Below are the records; output them exactly from the first line through the line with "Open the Accounts", stopping there.
══ Input for this task
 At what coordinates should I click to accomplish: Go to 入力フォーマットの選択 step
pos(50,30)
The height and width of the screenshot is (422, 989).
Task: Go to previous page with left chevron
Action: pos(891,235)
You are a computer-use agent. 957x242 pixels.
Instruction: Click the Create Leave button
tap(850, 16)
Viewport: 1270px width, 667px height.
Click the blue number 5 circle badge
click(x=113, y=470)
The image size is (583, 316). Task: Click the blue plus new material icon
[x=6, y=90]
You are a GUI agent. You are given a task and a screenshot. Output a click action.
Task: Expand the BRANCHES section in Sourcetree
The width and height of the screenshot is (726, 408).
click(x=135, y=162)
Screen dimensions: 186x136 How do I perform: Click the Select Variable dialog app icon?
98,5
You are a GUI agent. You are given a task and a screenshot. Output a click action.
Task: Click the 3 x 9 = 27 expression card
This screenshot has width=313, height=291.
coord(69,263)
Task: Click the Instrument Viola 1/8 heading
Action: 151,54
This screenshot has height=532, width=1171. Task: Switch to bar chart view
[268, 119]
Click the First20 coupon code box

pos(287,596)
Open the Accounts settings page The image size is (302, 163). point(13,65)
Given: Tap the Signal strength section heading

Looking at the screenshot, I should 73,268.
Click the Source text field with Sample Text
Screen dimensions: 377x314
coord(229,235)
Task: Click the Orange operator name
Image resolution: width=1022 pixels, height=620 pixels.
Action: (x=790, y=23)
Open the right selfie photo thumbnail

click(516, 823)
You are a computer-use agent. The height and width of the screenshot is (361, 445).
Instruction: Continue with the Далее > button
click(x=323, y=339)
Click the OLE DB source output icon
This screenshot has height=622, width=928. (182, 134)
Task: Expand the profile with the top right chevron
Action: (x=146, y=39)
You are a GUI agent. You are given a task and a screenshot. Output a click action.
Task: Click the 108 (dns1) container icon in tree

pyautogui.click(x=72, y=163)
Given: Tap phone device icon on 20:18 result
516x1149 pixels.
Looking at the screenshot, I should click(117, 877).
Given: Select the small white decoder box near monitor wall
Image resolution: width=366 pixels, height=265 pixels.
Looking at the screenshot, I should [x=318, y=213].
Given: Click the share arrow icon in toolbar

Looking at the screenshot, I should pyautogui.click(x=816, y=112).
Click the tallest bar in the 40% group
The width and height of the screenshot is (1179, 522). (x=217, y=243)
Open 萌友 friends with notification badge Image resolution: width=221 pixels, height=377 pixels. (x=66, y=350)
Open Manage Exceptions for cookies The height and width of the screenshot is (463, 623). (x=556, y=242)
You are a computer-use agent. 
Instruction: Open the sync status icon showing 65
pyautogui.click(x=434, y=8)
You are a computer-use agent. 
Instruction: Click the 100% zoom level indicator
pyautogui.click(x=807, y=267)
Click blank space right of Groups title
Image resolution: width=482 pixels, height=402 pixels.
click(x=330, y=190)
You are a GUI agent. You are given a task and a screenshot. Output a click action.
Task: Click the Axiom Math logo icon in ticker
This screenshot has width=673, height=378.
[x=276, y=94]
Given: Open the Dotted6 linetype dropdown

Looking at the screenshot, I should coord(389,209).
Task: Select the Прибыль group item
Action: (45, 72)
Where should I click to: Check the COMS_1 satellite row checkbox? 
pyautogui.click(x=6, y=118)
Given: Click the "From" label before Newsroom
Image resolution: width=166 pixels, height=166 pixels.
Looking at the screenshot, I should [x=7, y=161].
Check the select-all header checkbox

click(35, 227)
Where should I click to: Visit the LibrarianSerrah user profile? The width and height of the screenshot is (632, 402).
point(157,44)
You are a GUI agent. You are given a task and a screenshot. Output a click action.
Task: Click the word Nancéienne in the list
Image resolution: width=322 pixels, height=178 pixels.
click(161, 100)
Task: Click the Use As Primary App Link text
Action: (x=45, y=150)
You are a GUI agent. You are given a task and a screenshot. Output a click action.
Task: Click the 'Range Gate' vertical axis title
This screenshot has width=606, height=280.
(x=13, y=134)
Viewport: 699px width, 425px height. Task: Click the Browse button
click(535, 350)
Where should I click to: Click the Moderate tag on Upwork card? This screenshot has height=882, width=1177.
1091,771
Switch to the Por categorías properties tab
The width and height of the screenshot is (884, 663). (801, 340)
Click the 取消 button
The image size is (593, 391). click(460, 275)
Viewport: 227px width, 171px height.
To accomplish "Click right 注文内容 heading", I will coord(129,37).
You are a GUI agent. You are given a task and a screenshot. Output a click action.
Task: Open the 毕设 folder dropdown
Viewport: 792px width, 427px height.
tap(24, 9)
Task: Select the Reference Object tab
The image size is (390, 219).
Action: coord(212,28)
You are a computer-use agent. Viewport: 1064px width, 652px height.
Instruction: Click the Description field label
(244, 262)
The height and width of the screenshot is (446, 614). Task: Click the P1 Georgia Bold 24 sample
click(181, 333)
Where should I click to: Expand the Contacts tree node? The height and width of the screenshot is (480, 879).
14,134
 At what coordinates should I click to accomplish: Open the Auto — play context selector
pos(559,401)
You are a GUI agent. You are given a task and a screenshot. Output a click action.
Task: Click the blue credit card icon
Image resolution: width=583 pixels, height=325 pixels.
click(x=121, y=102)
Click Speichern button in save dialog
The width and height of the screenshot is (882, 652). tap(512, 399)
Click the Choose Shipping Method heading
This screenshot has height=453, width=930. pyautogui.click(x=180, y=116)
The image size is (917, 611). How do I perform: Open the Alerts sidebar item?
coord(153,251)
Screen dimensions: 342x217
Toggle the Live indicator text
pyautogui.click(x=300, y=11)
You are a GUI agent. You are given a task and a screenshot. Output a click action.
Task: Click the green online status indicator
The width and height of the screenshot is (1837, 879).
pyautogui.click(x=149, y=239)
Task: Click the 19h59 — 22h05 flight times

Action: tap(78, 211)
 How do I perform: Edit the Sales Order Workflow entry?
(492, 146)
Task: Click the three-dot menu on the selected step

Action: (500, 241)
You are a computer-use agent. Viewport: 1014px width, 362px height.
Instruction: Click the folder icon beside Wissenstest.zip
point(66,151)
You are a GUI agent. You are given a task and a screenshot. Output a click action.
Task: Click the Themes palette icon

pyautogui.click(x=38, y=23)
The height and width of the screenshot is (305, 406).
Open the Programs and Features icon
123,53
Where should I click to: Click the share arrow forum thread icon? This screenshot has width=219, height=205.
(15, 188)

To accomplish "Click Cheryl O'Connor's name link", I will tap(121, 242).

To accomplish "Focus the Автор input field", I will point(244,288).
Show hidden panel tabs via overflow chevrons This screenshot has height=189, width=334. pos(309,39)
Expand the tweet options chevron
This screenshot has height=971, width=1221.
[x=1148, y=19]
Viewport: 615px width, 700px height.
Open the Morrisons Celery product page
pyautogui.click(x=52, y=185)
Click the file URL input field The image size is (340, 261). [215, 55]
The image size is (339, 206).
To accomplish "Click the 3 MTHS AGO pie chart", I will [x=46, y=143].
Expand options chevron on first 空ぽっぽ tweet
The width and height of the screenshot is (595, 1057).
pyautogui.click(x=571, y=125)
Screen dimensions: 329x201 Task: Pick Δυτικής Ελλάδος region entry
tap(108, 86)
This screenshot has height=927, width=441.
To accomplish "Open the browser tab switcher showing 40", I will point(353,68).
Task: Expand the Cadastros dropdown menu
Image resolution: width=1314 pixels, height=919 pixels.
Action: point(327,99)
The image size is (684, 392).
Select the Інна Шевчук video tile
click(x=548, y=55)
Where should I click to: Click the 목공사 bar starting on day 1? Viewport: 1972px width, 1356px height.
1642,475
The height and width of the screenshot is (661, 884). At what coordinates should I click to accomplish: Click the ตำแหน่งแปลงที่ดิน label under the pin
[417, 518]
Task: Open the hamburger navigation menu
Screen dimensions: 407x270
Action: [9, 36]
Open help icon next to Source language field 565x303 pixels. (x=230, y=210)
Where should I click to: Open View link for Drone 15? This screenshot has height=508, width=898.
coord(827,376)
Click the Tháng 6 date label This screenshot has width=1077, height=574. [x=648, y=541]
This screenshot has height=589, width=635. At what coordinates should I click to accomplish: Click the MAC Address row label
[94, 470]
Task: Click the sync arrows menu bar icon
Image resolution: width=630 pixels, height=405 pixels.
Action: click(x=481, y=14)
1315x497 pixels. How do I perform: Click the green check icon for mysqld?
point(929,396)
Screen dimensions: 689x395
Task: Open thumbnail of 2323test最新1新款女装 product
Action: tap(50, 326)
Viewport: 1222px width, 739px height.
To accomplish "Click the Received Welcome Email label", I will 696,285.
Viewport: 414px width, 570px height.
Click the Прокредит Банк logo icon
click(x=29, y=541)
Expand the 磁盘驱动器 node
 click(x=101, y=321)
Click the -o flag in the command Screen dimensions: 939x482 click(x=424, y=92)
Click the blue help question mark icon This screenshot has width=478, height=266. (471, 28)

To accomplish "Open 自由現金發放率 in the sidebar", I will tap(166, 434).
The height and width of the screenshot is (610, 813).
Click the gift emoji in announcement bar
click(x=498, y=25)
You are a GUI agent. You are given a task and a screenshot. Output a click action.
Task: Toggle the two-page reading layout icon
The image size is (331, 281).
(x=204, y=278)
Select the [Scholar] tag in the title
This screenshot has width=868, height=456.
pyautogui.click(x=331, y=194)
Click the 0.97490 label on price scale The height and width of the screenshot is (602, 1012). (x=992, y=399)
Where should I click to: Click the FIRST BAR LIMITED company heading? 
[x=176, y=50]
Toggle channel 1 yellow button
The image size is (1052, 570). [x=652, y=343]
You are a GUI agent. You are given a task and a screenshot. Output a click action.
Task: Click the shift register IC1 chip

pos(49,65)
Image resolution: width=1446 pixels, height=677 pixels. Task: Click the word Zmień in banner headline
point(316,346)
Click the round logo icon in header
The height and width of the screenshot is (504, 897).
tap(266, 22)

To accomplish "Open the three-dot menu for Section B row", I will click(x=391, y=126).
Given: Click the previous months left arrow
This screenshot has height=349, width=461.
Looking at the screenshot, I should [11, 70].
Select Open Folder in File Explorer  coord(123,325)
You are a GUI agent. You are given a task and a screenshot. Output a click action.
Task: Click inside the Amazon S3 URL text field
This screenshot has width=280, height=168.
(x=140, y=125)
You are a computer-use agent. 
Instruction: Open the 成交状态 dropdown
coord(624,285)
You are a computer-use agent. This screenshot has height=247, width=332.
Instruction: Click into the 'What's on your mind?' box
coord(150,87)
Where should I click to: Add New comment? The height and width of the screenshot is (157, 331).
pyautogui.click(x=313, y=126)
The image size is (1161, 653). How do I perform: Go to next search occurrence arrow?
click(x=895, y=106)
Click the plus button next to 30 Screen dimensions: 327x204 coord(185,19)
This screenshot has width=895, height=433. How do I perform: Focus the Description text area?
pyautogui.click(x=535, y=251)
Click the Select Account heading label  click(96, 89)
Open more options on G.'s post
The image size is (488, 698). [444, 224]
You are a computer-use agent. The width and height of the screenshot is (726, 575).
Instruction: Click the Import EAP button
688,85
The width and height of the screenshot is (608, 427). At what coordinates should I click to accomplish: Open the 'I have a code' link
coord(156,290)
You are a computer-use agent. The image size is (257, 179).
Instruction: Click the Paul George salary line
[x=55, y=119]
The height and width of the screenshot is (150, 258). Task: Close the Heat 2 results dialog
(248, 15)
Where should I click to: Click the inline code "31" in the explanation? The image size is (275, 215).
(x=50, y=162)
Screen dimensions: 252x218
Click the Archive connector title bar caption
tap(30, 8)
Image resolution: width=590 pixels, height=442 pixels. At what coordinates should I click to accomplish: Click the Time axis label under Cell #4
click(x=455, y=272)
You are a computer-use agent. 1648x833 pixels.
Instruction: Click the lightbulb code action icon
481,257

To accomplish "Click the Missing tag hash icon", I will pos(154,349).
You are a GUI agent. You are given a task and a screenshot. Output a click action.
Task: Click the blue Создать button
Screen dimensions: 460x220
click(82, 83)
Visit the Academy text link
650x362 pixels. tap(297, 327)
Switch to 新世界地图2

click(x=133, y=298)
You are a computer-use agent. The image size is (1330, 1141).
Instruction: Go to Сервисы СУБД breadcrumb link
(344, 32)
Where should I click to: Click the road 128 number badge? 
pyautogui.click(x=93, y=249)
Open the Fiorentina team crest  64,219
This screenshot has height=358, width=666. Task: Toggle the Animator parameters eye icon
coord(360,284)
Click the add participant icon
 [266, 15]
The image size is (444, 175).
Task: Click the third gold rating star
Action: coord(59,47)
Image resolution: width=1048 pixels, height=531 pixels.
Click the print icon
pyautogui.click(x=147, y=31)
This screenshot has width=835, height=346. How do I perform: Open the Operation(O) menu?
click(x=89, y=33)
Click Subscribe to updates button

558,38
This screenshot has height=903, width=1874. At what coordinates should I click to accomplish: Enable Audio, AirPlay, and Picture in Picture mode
════
▶ _Answer to this problem_:
 At what coordinates should I click to accomplish: Go to 入力フォーマットの選択 step
pos(50,30)
The height and width of the screenshot is (422, 989).
Task: Go to previous page with left chevron
Action: pos(891,235)
You are a computer-use agent. 957x242 pixels.
Instruction: Click the Create Leave button
tap(850, 16)
Viewport: 1270px width, 667px height.
Click the blue number 5 circle badge
click(x=113, y=470)
The image size is (583, 316). Task: Click the blue plus new material icon
[x=6, y=90]
You are a GUI agent. You are given a task and a screenshot. Output a click action.
Task: Expand the BRANCHES section in Sourcetree
The width and height of the screenshot is (726, 408).
click(x=135, y=162)
Screen dimensions: 186x136 How do I perform: Click the Select Variable dialog app icon?
98,5
You are a GUI agent. You are given a task and a screenshot. Output a click action.
Task: Click the 3 x 9 = 27 expression card
This screenshot has width=313, height=291.
coord(69,263)
Task: Click the Instrument Viola 1/8 heading
Action: 151,54
This screenshot has height=532, width=1171. Task: Switch to bar chart view
[268, 119]
Click the First20 coupon code box

pos(287,596)
Open the Accounts settings page The image size is (302, 163). point(13,65)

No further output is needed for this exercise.